Neustadt AfD kritisiert Stadt für „Bildungspolitik“

Einige Neustadter Schüler haben zuletzt die erste Klasse wiederholt.
Einige Neustadter Schüler haben zuletzt die erste Klasse wiederholt.

Die Stadt wisse zu wenig über die Zusammensetzung der Schulklassen, kritisiert die AfD-Fraktion im Stadtrat.

In Neustadt haben zuletzt überdurchschnittlich viele Schüler die erste Klasse wiederholt. Wie berichtet, lag die Wiederholerquote 2024 bei 7,9 Prozent – deutlich mehr als im Jahr davor und über dem landesweiten Durchschnitt von 3,8 Prozent. Besonders die Heinz-Sielmann-Schule war mit einer Quote von 26 Prozent betroffen. Deren Rektorin Ruth Raach nannte als einen Grund fehlende Deutschkenntnisse der Schülerinnen und Schüler.

Auch für die Neustadter AfD ist klar, dass Sprachdefizite eine der Hauptursachen für steigende Wiederholerquoten sind. Das geht aus einer Pressemitteilung hervor. Die AfD-Stadtratsfraktion hatte bereits vor dem Bekanntwerden der Zahlen einen Fragenkatalog an die Stadt gerichtet. Darin wurde etwa gefragt, wie viele Kinder in den Schulen keine deutschen Muttersprachler sind, wie viele Kinder Sprachförderbedarf hätten und ob es Klassen gebe, in denen deutsche Kinder die Minderheit bilden. Die Verwaltung antwortete darauf, dass ihr die meisten von der AfD erfragten Daten nicht vorliegen, sondern von der Aufsichts- und Dienstleistungsdirektion in Trier erhoben werden.

„Im Blindflug“

Für die AfD ist das der „eigentliche Skandal“, wie es in der vom Fraktionsvorsitzenden Martin Rössler verschickten Mitteilung heißt. Weil die Stadt diese Daten nicht abfrage, steuere sie ihre Bildungspolitik „im Blindflug“. „Ein Schulträger, der nicht weiß, wie hoch der Anteil nichtdeutschsprachiger Kinder in seinen Klassen ist, kann keine seriösen Entscheidungen treffen“, so die AfD.

Unter Bezug auf die Antwort der Stadt kritisiert die AfD zudem, dass die städtischen Sprachförderkurse in Kitas von acht auf fünf reduziert wurden. Zwar werde auch der Verein Bildung und Integration mit 14.000 Euro jährlich unterstützt, „doch solche punktuellen Angebote können nicht darüber hinwegtäuschen, dass es an einer systematischen Gesamtstrategie fehlt“, so Rössler.

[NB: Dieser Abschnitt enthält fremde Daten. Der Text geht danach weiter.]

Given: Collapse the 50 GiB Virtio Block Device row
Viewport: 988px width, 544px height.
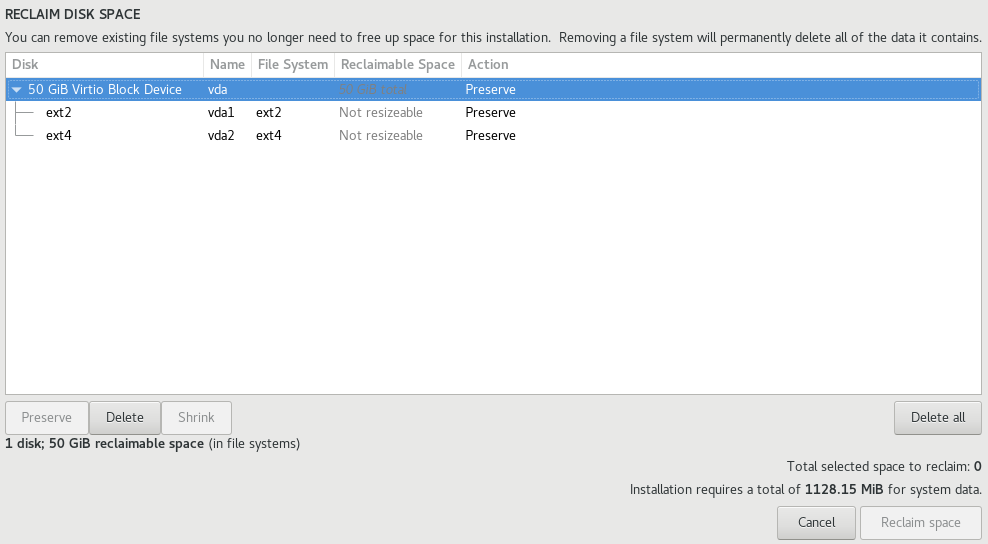Looking at the screenshot, I should click(17, 90).
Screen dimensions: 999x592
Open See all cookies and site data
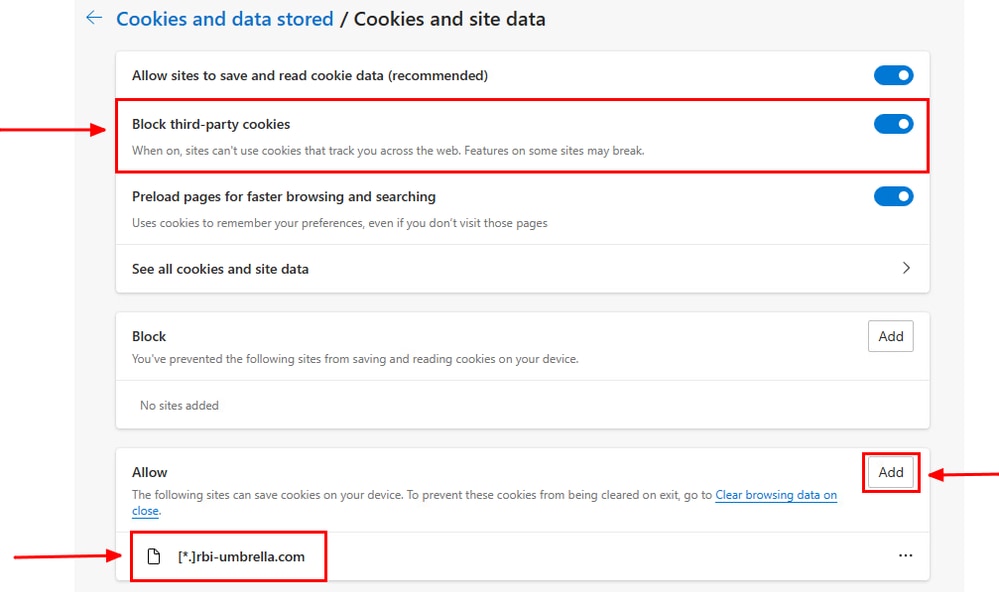click(x=522, y=269)
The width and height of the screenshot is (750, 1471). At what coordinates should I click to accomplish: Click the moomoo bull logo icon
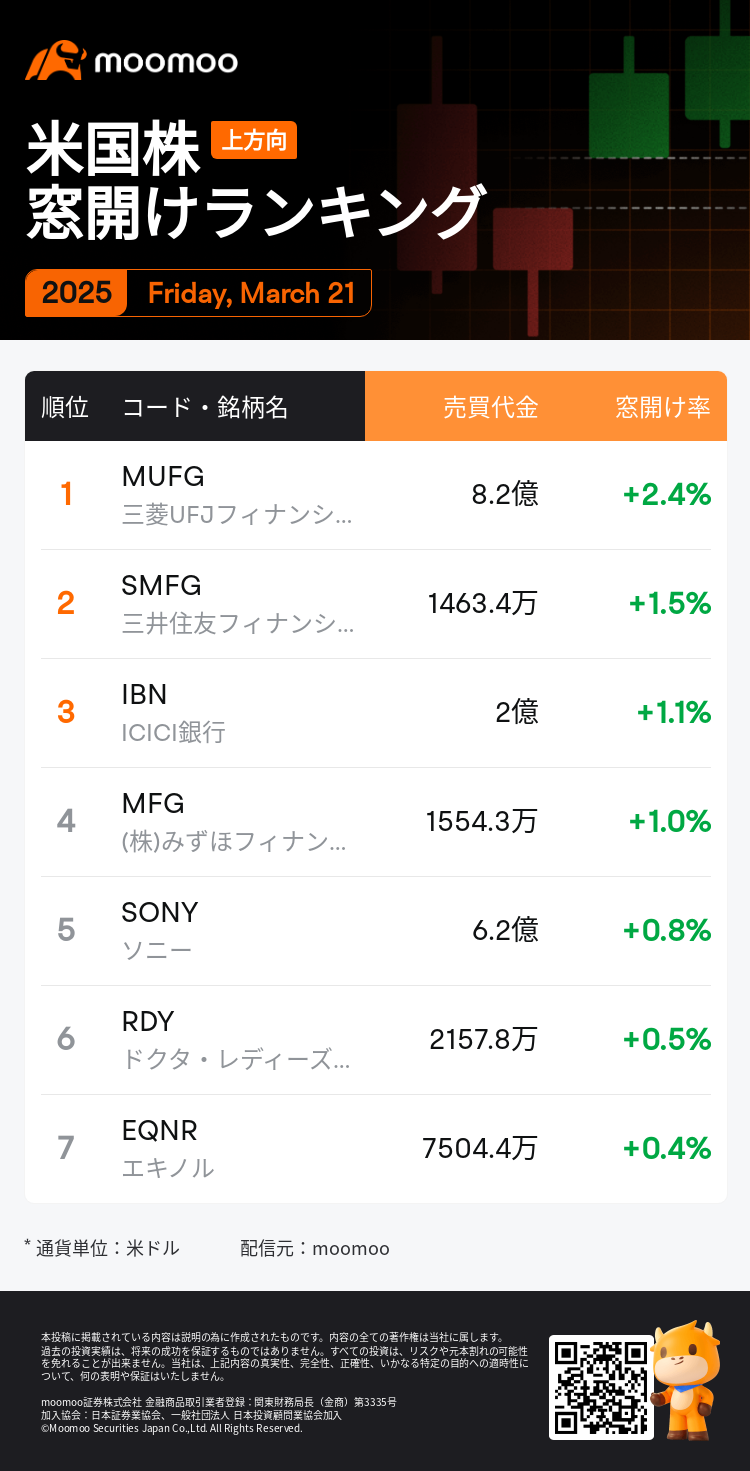click(55, 61)
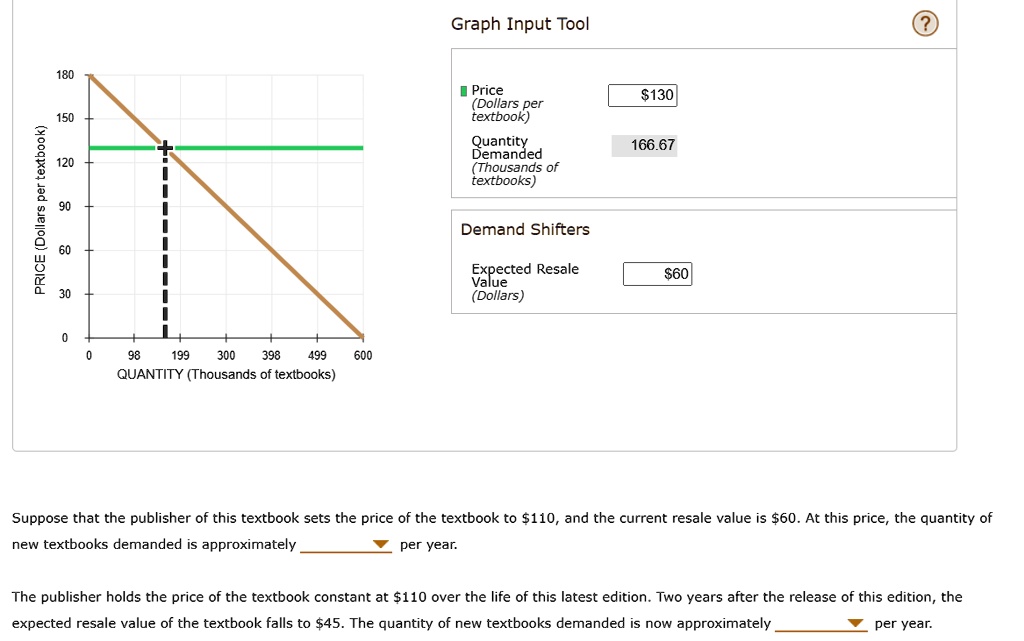Click the grey Quantity Demanded value box
1024x641 pixels.
644,145
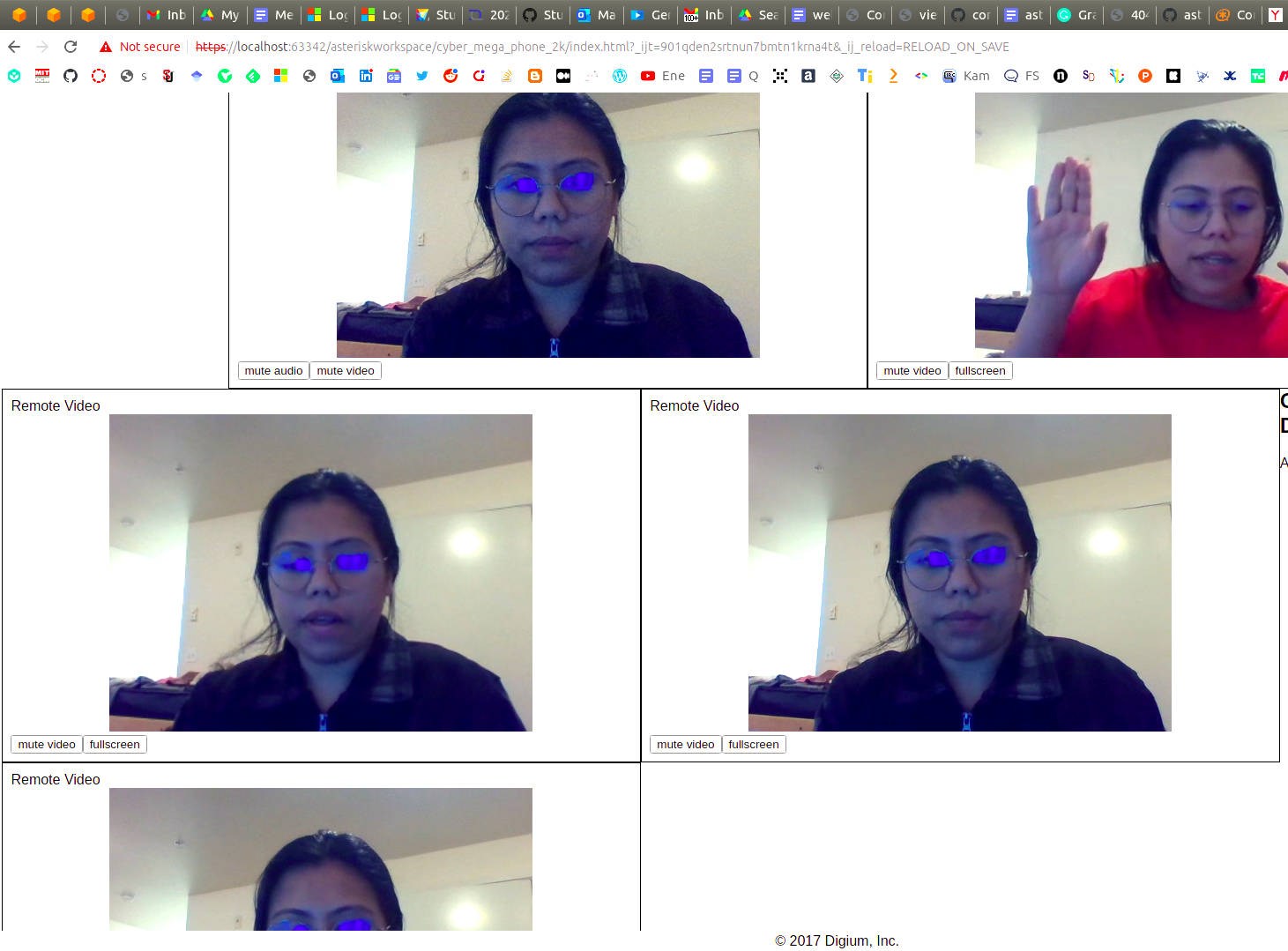Open the WordPress bookmark icon
Image resolution: width=1288 pixels, height=951 pixels.
coord(620,76)
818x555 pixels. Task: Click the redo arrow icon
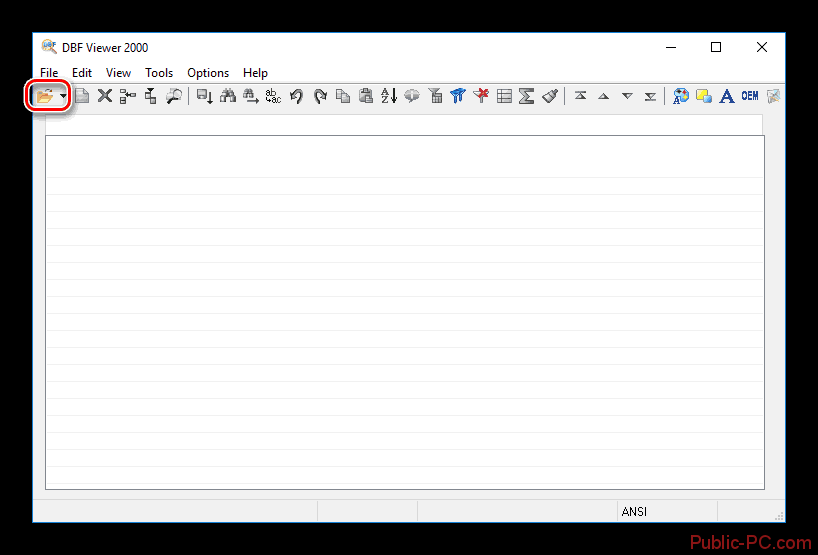point(320,96)
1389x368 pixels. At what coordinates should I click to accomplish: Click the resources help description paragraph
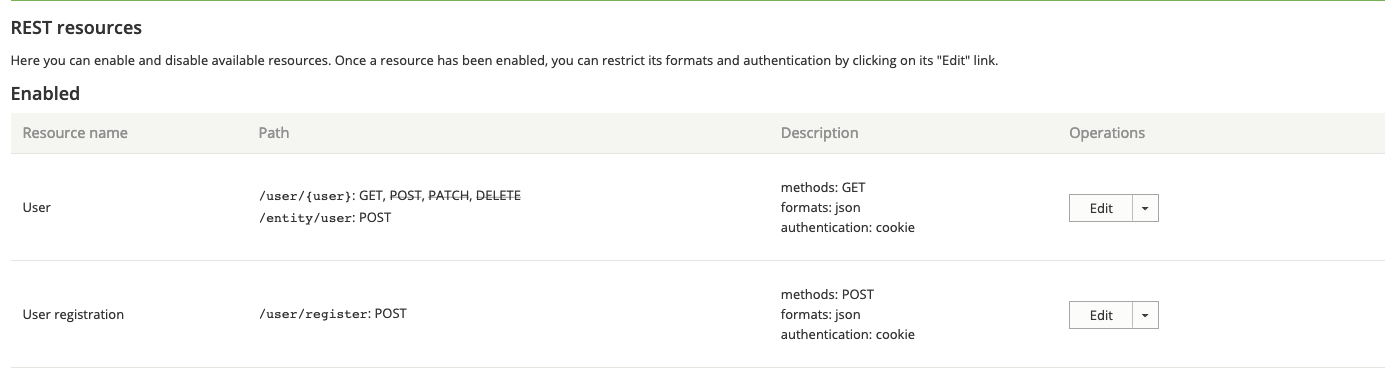(x=505, y=61)
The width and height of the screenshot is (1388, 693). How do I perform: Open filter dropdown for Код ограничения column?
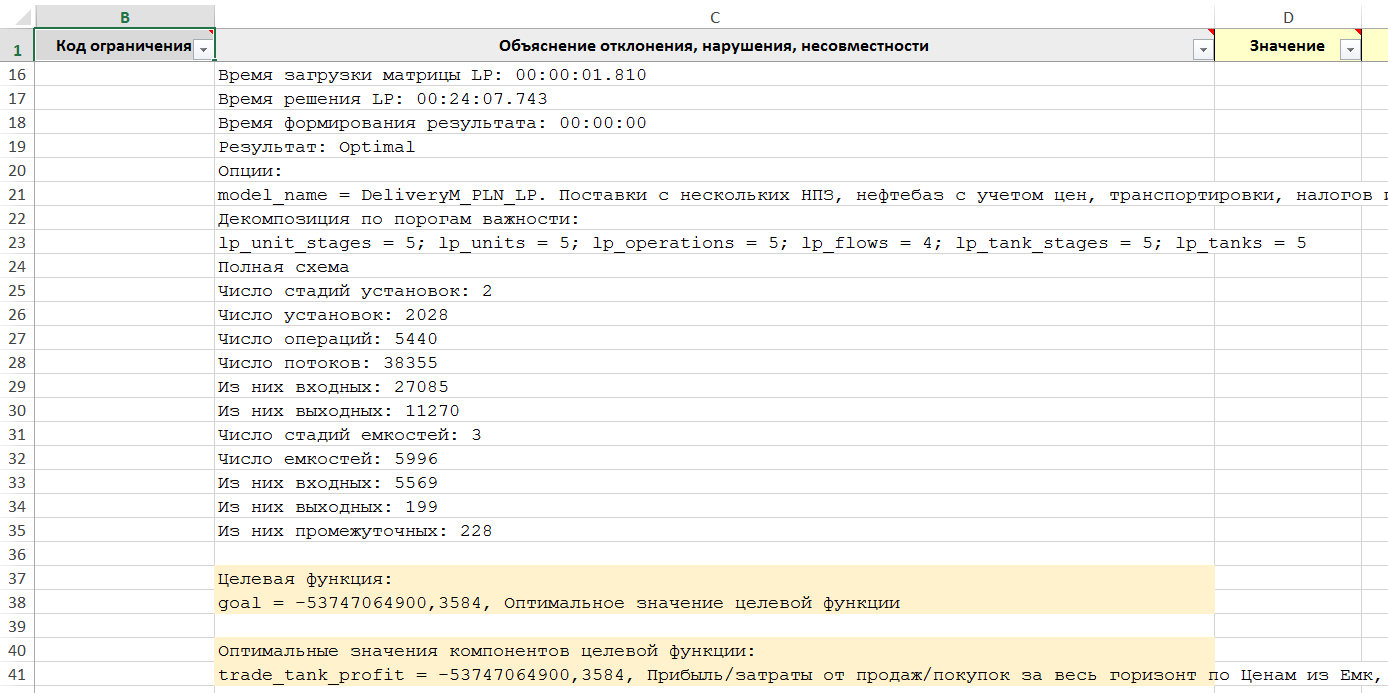[203, 49]
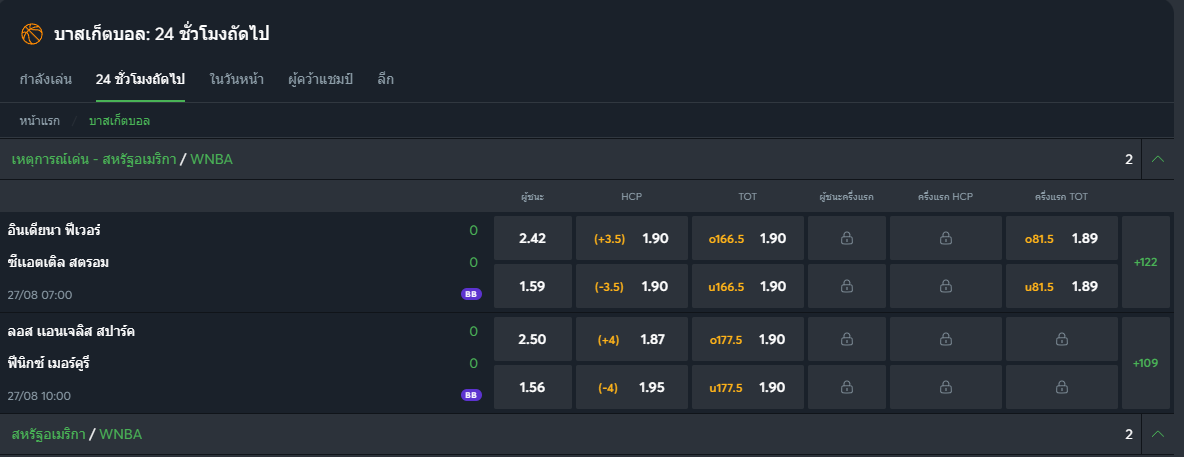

Die Stadt weist wiederum darauf hin, dass das Land Rheinland-Pfalz im Juli 2021 mit der Umsetzung des neuen Kita-Gesetzes die externe Sprachförderung in den Einrichtungen in eine alltagsintegrierte Sprachförderung umgewandelt hat. Jede Kita soll seither eine oder einen Sprachbeauftragten haben, damit dieses Thema im Team präsent bleibt. Neustadt habe sich dennoch dafür entschieden, das „gut funktionierende System der externen Sprachförderung vorerst weiterhin aufrechtzuerhalten“. Das Budget hierfür reduziert sich allerdings jährlich. Dass nur noch fünf statt acht Kurse angeboten würden, hänge aber auch mit dem Weggang von Sprachförderkräften zusammen.